====== Text segment

# Statsite 

* [Main Build](../statsite/Dockerfile)
* [Plumbago Build](../statsite/build-plumbago.sh)

### carbon-relay-ng


## Container Env Vars

**required**

* `GRAPHITE_HOST` and `GRAPHITE_PORT` - set to configure the upstream graphite (typically will be the carbon-relay-ng cluster)

**optional**

* `STATSD_PORT` - port for UDP(statsd) protocol. (default `8125`)
* `TCP_PORT` - port for TCP stats. (default `8125`)
* `LOG_LEVEL` - maps to [log_level](https://github.com/statsite/statsite#configuration-options) default `INFO`
* `FLUSH_INTERVAL` - in seconds, how often to flush stats. Critically important to not make this disjoint from the carbon-relay interval. (default `10`)


## Configuration File Explanation

[The config file](../statsite/statsite.conf.tmpl) is templated using [Dockerize](https://github.com/jwilder/dockerize) which uses a Go template based language that looks similar to jinja. Env vars can be hoisted in from the container. The [statsite config docs](https://github.com/statsite/statsite#configuration-options) explains the output config in detail

[The main block](https://git.xarth.tv/edge/voncount/blob/0936696296dd90ed7a027a2537fcbfc0f71cee07/statsite/statsite.conf.tmpl#L2-L5) pulls in the basic env var configuration (hosts/ports)

============

## Instructions
**A.** Copy the part of the Statsite text that opens with the words containing "## Configuration File" and closes with "var configuration (hosts/ports)", keeping it unchanged.
**B.** Please carry the Statsite text forward from its last sentence.
The records are separate from the Statsite text.

====== Provided information

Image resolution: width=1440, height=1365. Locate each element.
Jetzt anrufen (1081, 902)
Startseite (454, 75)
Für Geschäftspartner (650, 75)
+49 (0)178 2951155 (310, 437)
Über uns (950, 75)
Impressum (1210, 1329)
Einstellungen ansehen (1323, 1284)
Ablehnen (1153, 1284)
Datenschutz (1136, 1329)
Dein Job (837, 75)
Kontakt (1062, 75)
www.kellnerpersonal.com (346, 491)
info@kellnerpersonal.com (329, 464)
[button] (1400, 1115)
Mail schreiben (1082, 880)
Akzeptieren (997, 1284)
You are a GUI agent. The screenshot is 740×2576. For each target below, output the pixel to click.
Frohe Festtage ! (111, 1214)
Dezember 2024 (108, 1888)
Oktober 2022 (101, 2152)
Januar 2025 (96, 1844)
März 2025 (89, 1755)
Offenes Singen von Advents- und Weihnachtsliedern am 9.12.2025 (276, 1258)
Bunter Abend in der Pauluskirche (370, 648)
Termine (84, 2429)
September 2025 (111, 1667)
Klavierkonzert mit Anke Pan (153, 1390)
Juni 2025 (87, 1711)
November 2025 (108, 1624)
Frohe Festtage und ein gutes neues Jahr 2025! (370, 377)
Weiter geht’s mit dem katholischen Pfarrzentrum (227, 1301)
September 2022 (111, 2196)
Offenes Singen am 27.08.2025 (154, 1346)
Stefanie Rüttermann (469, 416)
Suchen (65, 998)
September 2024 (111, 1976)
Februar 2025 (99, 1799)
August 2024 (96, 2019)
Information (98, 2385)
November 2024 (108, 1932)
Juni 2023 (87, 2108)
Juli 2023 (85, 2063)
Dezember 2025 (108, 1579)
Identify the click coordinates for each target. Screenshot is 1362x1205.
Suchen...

============

## Task-by-task results
**A.**
## Configuration File Explanation

[The config file](../statsite/statsite.conf.tmpl) is templated using [Dockerize](https://github.com/jwilder/dockerize) which uses a Go template based language that looks similar to jinja. Env vars can be hoisted in from the container. The [statsite config docs](https://github.com/statsite/statsite#configuration-options) explains the output config in detail

[The main block](https://git.xarth.tv/edge/voncount/blob/0936696296dd90ed7a027a2537fcbfc0f71cee07/statsite/statsite.conf.tmpl#L2-L5) pulls in the basic env var configuration (hosts/ports)

**B.**
[the stream_cmd](https://git.xarth.tv/edge/voncount/blob/0936696296dd90ed7a027a2537fcbfc0f71cee07/statsite/statsite.conf.tmpl#L6) configures [Plumbago](https://git.xarth.tv/edge/plumbago) to be invoked to send stats every `FLUSH_INTERVAL` seconds.


### Prefixes

The `global_prefix` sets the prefix before all stats. we set that to `stats.` to adhere to our old setup.

Furthermore `counts_prefix` is set to `counters.` which is different from statsd defaults... this means that emitting a counter `foo` uses both prefixes and comes out as `stats.counters.foo` in graphite-land.

### Aggregation choices

`extended_counters_include=count,rate,sum` has us include those three sub-aggregations. That means every counter actually ends up emitting four metrics to graphite, the original counter plus those three aggregations.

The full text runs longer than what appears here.